If you want to get really fancy, you can put the switch in the FC circuit from the VAF to the COR (again, under the dash, but over on the passenger side). It is sometimes said that a clever thief will immediately suspect a "kill switch" when the truck cranks but won't fire. With the switch in the FC circuit, the truck will start right up but only run for a few seconds. A thief who really knows his Toyotas might then suspect such a kill circuit, but by then he's already attracted attention to the truck that keeps starting and stopping.
Replacing the EFI fuse with a switch is clever; it's easy to do and easy to reverse. But you could significantly reduce your risk by splicing a switch into B-Y wire from the IGN fuse to the EFI coil. That wire is already under the dash, so your wire run to the switch is much shorter (and as a result, much more discrete). If you're worried about being able to easily reverse it (say, you want to sell the truck and somehow a kill switch is not a positive), you could use opposite gender "bullet" connectors at the splice. To disable the switch, just unplug the connectors from the switch and plug them into each other.

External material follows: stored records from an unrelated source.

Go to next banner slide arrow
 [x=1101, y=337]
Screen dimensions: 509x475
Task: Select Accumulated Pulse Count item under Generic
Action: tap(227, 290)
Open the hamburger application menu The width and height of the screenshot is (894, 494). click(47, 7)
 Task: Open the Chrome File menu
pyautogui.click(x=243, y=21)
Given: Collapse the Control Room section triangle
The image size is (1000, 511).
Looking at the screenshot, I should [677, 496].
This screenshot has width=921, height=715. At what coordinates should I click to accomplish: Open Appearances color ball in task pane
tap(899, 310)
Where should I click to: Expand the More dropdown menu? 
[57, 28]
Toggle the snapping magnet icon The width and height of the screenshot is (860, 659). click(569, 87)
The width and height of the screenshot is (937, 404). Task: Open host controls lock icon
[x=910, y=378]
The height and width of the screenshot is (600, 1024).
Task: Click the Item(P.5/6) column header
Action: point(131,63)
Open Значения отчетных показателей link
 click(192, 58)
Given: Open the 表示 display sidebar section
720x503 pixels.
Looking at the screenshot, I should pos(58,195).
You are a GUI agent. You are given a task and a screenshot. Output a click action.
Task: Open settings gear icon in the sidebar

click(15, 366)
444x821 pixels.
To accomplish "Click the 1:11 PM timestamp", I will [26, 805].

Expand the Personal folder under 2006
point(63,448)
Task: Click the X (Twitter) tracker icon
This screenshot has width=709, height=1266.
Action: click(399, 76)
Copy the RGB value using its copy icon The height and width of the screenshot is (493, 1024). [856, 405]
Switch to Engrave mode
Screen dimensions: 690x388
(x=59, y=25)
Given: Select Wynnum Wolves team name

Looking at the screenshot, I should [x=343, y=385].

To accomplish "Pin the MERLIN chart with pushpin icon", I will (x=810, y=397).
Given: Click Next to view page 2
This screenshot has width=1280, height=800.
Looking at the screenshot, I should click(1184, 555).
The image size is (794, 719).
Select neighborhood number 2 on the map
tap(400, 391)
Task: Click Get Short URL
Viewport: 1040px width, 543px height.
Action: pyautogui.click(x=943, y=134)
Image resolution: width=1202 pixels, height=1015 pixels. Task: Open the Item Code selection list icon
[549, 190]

If you want to get really fancy, you can put the switch in the FC circuit from the VAF to the COR (again, under the dash, but over on the passenger side). It is sometimes said that a clever thief will immediately suspect a "kill switch" when the truck cranks but won't fire. With the switch in the FC circuit, the truck will start right up but only run for a few seconds. A thief who really knows his Toyotas might then suspect such a kill circuit, but by then he's already attracted attention to the truck that keeps starting and stopping.
Last edited by scope103; 06-28-2020 at 05:59 AM.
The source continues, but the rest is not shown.